Records from a data source:
—————

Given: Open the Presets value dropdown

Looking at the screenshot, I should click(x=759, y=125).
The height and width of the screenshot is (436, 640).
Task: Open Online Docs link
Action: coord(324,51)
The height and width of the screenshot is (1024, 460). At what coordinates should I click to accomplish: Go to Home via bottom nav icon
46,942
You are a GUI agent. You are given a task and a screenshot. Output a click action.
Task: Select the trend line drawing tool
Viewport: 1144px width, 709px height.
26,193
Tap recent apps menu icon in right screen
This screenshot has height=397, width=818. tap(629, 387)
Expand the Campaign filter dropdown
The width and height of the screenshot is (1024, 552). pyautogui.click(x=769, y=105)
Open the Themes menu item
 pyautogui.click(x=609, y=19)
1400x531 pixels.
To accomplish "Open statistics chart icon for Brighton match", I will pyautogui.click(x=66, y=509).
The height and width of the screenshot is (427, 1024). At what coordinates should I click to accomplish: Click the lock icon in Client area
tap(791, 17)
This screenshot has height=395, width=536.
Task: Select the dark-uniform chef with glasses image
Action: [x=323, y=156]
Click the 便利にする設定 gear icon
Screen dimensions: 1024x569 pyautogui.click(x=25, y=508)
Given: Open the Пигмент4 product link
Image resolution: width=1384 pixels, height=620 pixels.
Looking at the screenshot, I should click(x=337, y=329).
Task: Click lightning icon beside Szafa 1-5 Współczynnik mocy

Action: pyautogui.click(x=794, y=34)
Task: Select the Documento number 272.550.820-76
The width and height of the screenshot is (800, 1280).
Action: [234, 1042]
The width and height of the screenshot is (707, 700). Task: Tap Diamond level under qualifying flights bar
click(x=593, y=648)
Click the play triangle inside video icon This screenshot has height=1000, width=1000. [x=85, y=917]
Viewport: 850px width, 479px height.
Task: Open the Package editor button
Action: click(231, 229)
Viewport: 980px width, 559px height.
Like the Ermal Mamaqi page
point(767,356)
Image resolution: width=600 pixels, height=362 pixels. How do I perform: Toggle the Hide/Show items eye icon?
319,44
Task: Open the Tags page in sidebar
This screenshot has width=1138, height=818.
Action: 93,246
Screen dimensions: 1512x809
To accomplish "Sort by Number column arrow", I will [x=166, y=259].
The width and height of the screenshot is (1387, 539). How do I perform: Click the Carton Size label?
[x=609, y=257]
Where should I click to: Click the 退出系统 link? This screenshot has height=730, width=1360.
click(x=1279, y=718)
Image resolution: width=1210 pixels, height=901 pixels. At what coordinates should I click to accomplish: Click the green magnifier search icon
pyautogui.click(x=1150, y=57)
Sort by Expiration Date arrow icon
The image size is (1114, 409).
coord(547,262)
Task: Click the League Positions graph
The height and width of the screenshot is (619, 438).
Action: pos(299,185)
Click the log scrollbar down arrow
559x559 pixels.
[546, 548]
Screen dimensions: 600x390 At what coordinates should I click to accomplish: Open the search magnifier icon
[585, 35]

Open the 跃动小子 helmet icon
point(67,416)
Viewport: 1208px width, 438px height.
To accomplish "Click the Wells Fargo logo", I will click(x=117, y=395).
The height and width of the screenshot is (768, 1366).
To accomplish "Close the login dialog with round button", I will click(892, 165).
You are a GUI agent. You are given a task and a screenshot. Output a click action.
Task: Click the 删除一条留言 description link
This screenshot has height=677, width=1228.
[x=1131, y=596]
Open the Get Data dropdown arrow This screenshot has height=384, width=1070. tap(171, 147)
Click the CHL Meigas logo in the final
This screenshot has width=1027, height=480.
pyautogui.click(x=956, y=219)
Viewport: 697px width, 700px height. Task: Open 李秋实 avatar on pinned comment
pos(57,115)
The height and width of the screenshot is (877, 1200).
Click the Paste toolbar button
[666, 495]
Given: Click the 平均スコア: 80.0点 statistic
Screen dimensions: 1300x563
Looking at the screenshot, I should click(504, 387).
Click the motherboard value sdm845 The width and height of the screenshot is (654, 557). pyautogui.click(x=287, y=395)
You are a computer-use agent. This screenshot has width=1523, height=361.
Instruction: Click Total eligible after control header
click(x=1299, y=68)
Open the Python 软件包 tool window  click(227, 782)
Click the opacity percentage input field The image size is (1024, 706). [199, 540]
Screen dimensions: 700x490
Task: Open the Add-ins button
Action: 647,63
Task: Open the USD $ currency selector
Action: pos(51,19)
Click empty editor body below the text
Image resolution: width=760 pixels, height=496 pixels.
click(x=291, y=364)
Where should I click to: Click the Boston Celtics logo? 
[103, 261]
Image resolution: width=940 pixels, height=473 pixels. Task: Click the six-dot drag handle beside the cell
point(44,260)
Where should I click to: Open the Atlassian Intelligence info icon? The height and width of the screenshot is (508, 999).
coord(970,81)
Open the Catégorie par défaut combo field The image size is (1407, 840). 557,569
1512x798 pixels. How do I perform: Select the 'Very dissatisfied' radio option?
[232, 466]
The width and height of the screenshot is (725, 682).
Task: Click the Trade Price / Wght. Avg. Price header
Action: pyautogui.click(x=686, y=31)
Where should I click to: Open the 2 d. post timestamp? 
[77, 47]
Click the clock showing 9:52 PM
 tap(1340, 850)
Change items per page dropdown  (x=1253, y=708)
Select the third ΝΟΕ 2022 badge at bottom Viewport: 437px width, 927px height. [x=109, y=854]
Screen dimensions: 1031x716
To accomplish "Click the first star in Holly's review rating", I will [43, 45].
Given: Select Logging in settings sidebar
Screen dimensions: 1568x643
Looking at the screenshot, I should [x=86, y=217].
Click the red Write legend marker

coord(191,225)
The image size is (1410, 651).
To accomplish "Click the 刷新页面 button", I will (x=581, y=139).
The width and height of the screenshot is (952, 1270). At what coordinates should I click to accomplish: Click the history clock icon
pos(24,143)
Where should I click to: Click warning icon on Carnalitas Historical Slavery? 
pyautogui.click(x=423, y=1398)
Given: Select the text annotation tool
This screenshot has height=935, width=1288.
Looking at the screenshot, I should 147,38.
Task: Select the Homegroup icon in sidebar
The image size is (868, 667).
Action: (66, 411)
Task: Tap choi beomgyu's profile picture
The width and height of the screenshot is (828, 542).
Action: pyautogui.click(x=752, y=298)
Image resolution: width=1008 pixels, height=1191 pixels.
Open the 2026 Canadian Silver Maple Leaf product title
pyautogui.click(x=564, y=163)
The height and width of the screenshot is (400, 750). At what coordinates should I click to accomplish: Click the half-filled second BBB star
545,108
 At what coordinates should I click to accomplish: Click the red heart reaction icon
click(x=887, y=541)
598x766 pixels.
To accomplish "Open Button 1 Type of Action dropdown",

—————

Line count for "sidebar": state how many lines of the records contain it, and give only the number.

Solution
3